In some families, genetic testing may be offered. For genetic testing to be useful in clarifying a person’s risk of developing cancer, a gene mutation must first be identified in a relative who has had the relevant cancer (a diagnostic test). If such a mutation is found, a predictive genetic test for that mutation can then be offered to other members of the family. Deciding whether or not to take a genetic test involves careful consideration of the possible outcomes and implications of testing for the individual and family.

For women who have inherited a BRCA1 or BRCA2 gene mutation there are complex and difficult decisions to make about how to manage the cancer risks. Breast screening is offered from age 30 and involves a combination of mammograms and MRI, magnetic resonance imaging scans, which are more sensitive than mammograms at detecting early cancer in young women. At present there is no ovarian screening available on the NHS, but women with a mutation may opt to have their ovaries and fallopian tubes removed once they have completed their families and when they reach their early 40s.

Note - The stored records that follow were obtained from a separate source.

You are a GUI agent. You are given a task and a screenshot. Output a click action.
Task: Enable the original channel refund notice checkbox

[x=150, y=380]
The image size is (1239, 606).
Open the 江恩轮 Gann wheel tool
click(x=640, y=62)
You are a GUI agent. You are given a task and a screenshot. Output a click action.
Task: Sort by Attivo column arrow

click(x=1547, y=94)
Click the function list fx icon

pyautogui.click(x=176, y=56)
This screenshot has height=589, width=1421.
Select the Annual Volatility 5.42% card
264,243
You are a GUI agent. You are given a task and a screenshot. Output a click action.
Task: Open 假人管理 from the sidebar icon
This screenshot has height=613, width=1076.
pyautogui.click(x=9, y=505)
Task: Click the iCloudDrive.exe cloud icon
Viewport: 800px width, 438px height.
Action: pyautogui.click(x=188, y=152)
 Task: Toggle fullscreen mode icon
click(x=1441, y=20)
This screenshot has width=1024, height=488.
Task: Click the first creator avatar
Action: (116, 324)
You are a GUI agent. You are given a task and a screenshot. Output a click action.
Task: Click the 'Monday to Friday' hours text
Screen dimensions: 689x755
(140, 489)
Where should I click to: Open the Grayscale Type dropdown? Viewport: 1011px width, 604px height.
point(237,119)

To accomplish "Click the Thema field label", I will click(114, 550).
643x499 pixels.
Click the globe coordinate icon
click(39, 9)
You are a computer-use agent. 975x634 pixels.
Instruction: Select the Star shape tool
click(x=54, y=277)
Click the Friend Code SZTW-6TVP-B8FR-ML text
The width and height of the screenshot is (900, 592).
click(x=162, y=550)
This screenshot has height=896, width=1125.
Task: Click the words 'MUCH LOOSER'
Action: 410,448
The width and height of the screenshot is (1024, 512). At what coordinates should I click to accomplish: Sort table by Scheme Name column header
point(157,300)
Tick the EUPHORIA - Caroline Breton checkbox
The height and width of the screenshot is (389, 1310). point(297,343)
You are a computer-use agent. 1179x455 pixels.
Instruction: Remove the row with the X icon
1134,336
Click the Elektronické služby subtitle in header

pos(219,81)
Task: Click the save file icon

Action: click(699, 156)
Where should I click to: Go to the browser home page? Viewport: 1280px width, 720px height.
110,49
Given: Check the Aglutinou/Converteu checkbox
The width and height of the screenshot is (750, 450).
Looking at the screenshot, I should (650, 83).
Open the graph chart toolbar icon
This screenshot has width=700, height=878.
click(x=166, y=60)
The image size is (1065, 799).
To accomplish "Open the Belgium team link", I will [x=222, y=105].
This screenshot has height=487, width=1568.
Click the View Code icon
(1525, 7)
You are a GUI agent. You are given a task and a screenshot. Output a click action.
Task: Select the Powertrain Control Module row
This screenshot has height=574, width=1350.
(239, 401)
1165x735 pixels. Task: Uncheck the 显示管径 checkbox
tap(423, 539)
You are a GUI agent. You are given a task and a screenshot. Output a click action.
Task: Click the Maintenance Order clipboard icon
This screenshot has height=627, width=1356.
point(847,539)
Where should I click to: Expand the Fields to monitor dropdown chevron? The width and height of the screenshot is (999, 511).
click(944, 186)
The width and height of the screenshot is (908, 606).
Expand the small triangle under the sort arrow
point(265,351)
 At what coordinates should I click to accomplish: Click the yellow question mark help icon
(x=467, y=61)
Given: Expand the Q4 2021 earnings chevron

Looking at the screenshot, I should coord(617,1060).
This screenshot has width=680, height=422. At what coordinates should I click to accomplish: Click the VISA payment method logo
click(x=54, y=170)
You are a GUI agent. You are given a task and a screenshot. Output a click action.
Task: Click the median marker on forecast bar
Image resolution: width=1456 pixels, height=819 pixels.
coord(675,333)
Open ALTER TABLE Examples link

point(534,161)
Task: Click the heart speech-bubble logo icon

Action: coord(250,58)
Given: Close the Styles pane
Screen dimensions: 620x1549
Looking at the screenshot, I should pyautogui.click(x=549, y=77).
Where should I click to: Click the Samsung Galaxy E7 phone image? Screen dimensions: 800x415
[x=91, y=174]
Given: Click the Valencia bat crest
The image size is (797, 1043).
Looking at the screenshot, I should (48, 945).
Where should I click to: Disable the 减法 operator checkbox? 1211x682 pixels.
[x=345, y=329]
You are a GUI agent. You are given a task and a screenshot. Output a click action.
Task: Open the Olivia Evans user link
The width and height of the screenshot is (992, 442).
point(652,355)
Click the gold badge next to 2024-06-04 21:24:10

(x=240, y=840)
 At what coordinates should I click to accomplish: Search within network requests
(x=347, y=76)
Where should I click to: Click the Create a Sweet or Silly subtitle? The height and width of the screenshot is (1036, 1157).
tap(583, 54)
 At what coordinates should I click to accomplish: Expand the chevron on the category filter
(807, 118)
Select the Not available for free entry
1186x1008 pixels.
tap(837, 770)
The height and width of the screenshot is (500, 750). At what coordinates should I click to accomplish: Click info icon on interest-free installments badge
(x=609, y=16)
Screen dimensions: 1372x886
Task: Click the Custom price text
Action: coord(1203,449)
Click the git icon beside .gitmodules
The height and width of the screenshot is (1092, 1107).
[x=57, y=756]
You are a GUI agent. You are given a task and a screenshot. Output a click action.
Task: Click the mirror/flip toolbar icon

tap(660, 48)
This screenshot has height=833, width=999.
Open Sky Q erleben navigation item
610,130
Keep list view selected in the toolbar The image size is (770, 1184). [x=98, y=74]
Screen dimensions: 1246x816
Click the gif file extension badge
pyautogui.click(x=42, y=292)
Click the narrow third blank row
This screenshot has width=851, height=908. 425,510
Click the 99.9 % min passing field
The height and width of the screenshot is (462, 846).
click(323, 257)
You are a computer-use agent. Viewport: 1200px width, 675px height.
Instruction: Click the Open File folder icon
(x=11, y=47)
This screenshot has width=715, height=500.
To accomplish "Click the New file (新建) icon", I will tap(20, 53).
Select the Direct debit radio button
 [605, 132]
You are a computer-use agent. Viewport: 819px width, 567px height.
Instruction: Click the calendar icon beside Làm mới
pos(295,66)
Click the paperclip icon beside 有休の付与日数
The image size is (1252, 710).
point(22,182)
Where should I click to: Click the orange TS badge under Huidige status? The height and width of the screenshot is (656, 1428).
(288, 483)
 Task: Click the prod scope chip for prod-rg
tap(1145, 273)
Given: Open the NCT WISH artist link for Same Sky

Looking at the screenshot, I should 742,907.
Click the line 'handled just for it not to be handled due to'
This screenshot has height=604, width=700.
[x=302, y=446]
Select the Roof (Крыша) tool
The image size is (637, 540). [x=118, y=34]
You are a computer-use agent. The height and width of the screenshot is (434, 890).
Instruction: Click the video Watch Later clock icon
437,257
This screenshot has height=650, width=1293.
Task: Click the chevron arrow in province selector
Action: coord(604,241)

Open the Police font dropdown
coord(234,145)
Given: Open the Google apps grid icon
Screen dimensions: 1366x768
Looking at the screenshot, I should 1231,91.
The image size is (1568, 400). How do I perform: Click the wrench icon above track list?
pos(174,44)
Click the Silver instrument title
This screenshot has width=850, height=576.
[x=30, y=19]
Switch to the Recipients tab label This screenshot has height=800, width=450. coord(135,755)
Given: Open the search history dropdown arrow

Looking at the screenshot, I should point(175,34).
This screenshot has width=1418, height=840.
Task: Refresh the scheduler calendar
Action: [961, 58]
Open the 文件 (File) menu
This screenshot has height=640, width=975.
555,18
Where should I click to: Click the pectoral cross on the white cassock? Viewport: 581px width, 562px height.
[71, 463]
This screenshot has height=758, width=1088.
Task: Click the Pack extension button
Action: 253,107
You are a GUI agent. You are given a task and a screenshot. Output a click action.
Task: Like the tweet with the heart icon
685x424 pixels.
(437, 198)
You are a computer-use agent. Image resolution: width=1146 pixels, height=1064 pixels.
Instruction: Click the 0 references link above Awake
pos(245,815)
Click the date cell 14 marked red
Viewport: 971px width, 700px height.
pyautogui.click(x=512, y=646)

Double mastectomy and reconstruction is an option that women may consider. This surgery reduces the risk of breast cancer by 90 percent, bringing the risk down to a level similar to that of women in the general population. However, the psychological, social and physical impact of risk-reducing surgery needs careful thought. For some women, the decision to have surgery is straightforward; for others it is extremely complex. Involvement of the multidisciplinary team and the provision of support, both during decision-making and after surgery, are vital.

It is important to remember that most breast and ovarian cancer is not inherited. However, the revelation made by Angelina Jolie raises awareness of the difficult choices faced by women with a strong family history of the disease. It also highlights the importance of providing genetic counselling, information and support to women who are making tough decisions about genetic testing and risk management.